Hi,

I'm the new responsible for calculating the suspension forces in our team. I had already an extensive conversation with the guy who did it last year. But thing is, he doesn't know any more how he did it. So we came up with a 'new' method. Now I would like to check our way of doing the calculations with you guys. Since we are seeing pretty large values, especially since our carbon tubes were made for 3000 N of pressure force and we would now have around 11000N max pressure force.

We started with thinking about reasonable max accelerations: 1,5 g for braking and 2 g for cornering.
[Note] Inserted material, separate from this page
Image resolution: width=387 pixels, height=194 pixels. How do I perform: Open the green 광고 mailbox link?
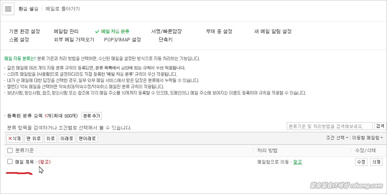tap(297, 162)
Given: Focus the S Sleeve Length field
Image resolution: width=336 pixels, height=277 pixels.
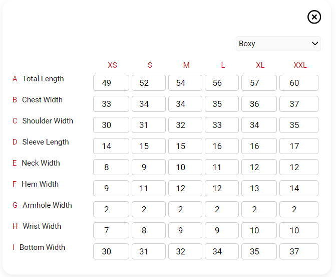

These would be max accelerations, so we can calculate the max force on the wishbones.

For 1,5 g deceleration we find 1,5*10 (g force to m/s²) *350 (estimated weight of the car with driver) = 5250 N

This force will be divided by 2, the know the force on a single wheel. Hence: 2625 N
This force will create a moment on the upright. 2645N*0.255(radius of rim+ tire)m = 674.5 Nm
When I calculate this back to the wishbone, the closest to the center this gives a force of: 674.5/0.08 = 8431.3 N
And a force of 674.5/0.12 = 5621 N

http://i50.tinypic.com/2u9lslh.jpg

For 2g lateral acceleration I find a force of 2*10*350 = 7000 N, divided over both wheels with a 45/55 weight distribution gives a highest force of 3850 N
This force will create a moment on the upright. 3850N*0.255m = 981.75 Nm
When I calculate this back to the wishbone the closest to the center of the wheel, this gives a force of: 981.75/0.08 = 12271,9 N.
But this would be a pulling force on the wishbone, witch is not so critical, so we calculate the push force on the wishbones in a corner at 2g:
981.75/0.12 = 8181.3 N.


http://i46.tinypic.com/2w69wde.jpg

Here we have solved the force to the individual wishbone arms by setting the moment zero and then using the perpendicular distance. I know this isn't fully correct but nobody at our college knew how to do it otherwise...

Then we have the force due to bump and weight of the car. Since we have a pullrod suspension this will cause a pushing force on our upper wishbone.

http://i47.tinypic.com/syut6w.jpg

When I put together all these cases, I found a worst case force of 11000 N that pushes on one A-arm and a max pulling force of 15000 N pulling on one A-arm.
This was done by just adding all the forces in the 3 different cases, calculated above.
Can we assume these forces are acceptable? Because for us they look pretty huge. But we can't really find an error or something..
I hope you will help us a bit, since I took my time explaining our question.

Hi,

Looks like you have an issue with your statics.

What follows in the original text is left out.